= American Girls' College in Lovech, Bulgaria =

The American Girls’ College in Lovech, Bulgaria was established on December 18, 1881 by the protestant Rev. J. C. Challis. It first opened doors in Troyan in 1880. After the end of the first school year Rev. Challis decided that it would be better if the school were located in the town of Lovech. Initially the school had only nine students and one teacher- Mr. Challis. In Lovech the school was in a small house with just one room and a hallway, which were used for both teaching and cooking. For the second school year there are twelve students and three teachers. In 1882 the first school building was built on its own land. Students from 1st to 6th grade were taught in the school.

In 1892 Miss Kate B. Blackburn is assigned for a director of the school, it starts growing significantly. Two boarding houses are built to accommodate the needs of the students.
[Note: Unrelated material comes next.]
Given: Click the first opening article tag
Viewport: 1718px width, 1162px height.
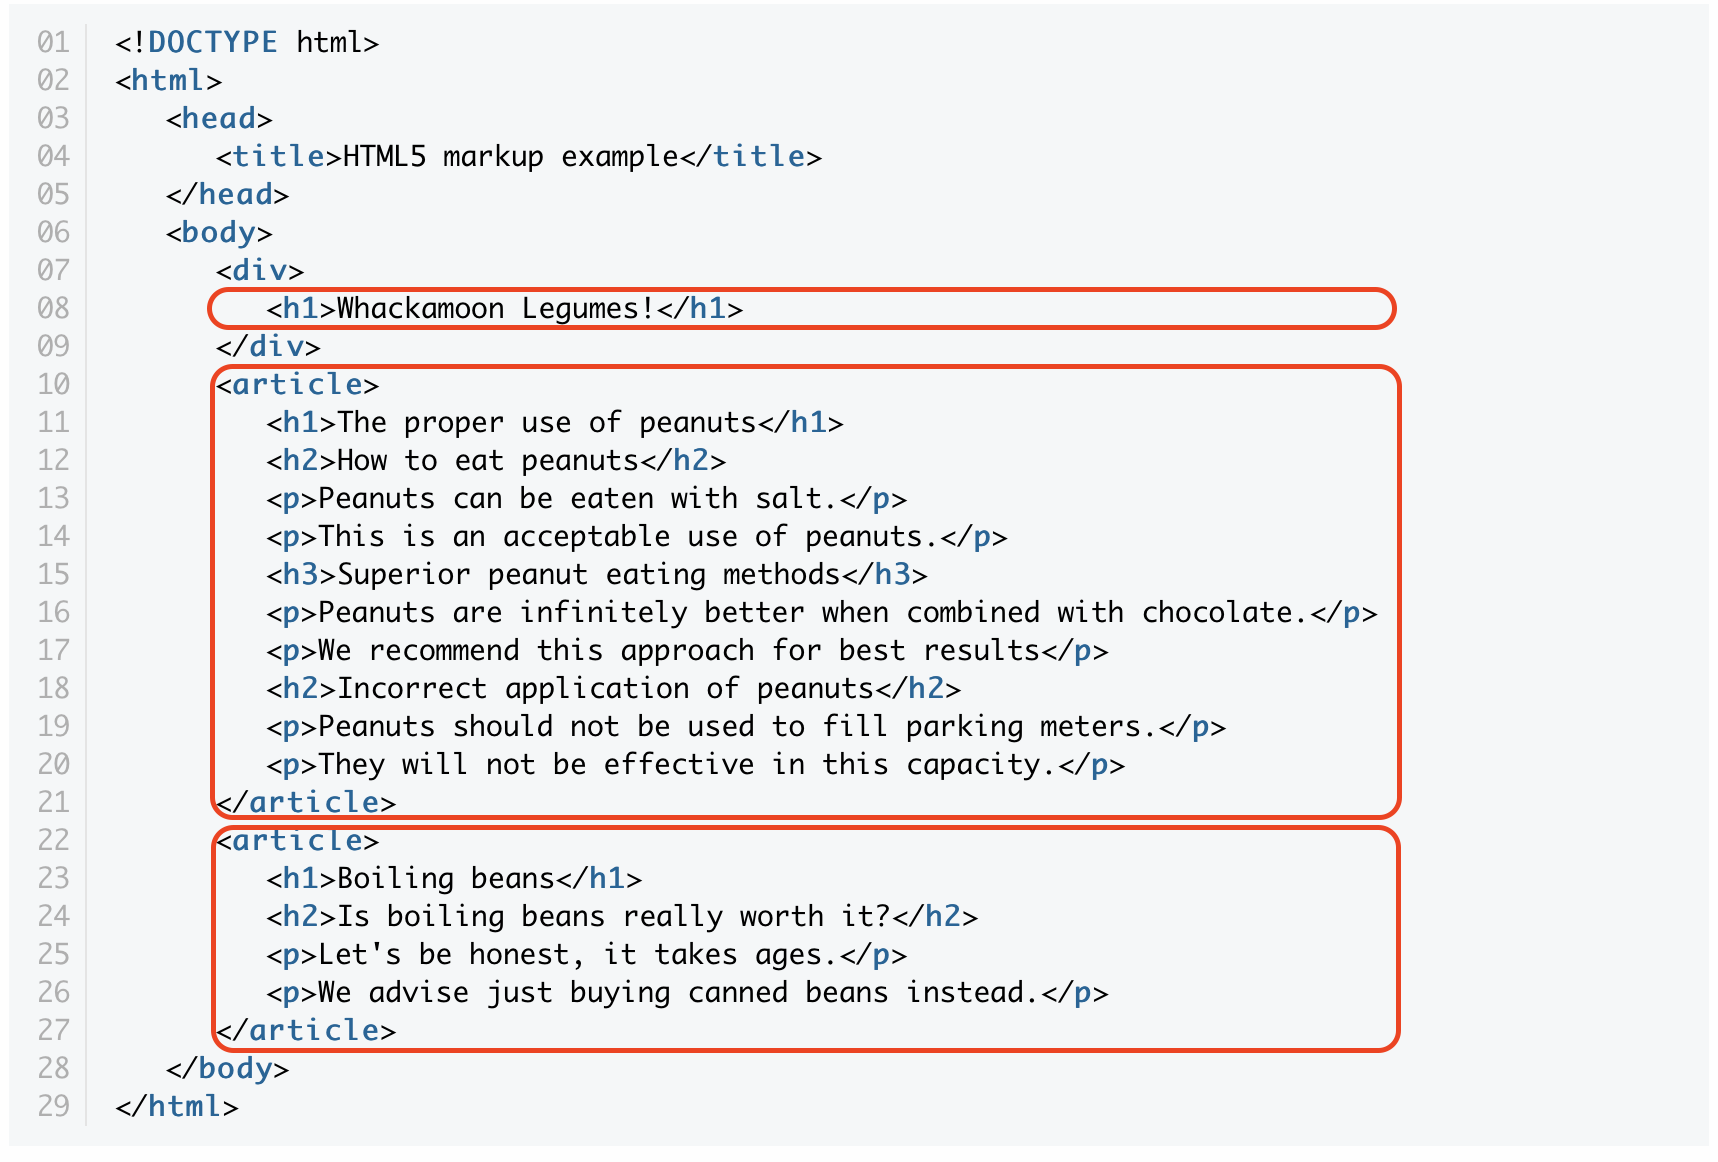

The number of students increases daily. During the First World War all American teachers are forced to leave Bulgaria. The director during that period (1914–1918) is Miss Maryika Raicheva. In 1918 Miss Blackburn returns as the principal. The popularity of the school actually booms after the wars. New missionary teachers come to work in the school. The government recognized it as a semi-classic girls college. In 1900 Miss Dora Davis arrives as a new teacher. At that point the school teaches 7th graders as well.

The school differed from many contemporary schools at that that time. The religious beliefs of all the students were acknowledged and each Sunday they were taken to the church of their belonging. The girls had the opportunity to participate in different clubs in order to develop their personalities. Supporters of the school expressed appreciation for the work that the American teachers were doing. Evidence for that were the numerous thank you letters, the donations and the popularity of the school.
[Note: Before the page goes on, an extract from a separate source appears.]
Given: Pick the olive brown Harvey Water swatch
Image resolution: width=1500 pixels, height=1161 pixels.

In 1922 the school teaches students up to 11th grade. In 1923 Miss Davis and Miss Blackburn leave and are replaced by Miss Edith Perry, Miss Fern Perry, and Mrs. Florence Reeves. In 1926 due to the high interest in the school, the Young Women’s Christian Association, that is responsible for the girls’ college in Lovech built two additional buildings. Those buildings accommodate the classrooms, the theatre room, exercise room, principal’s office, etc.

On June 3, 1927 the first school holiday is celebrated. Since that day the major universities in the country recognize the diplomas issued in the American girls’ college in Lovech. Between 1923 and 1930 the teachers and principles of the school changed very often. From 1930 until 1940 Miss Mellony Turner is principal of the school. In 1941 Bulgaria declare war to the United States and all missionaries have to leave the school. After World War II Miss Turner is allowed to continue teaching. She is publicly attacked by the official communist paper of Bulgaria for her work and forced to leave the country. Under her guidance the school accomplishes some of its biggest achievements. The communist party decides to close down all foreign language schools. As a result in 1948 the American girls’ college in Lovech is closed down.

On February 15, 1950 the school is resurrected as a Foreign language high school Ekzarh Joseph I. It is the first and the oldest language high school in Bulgaria.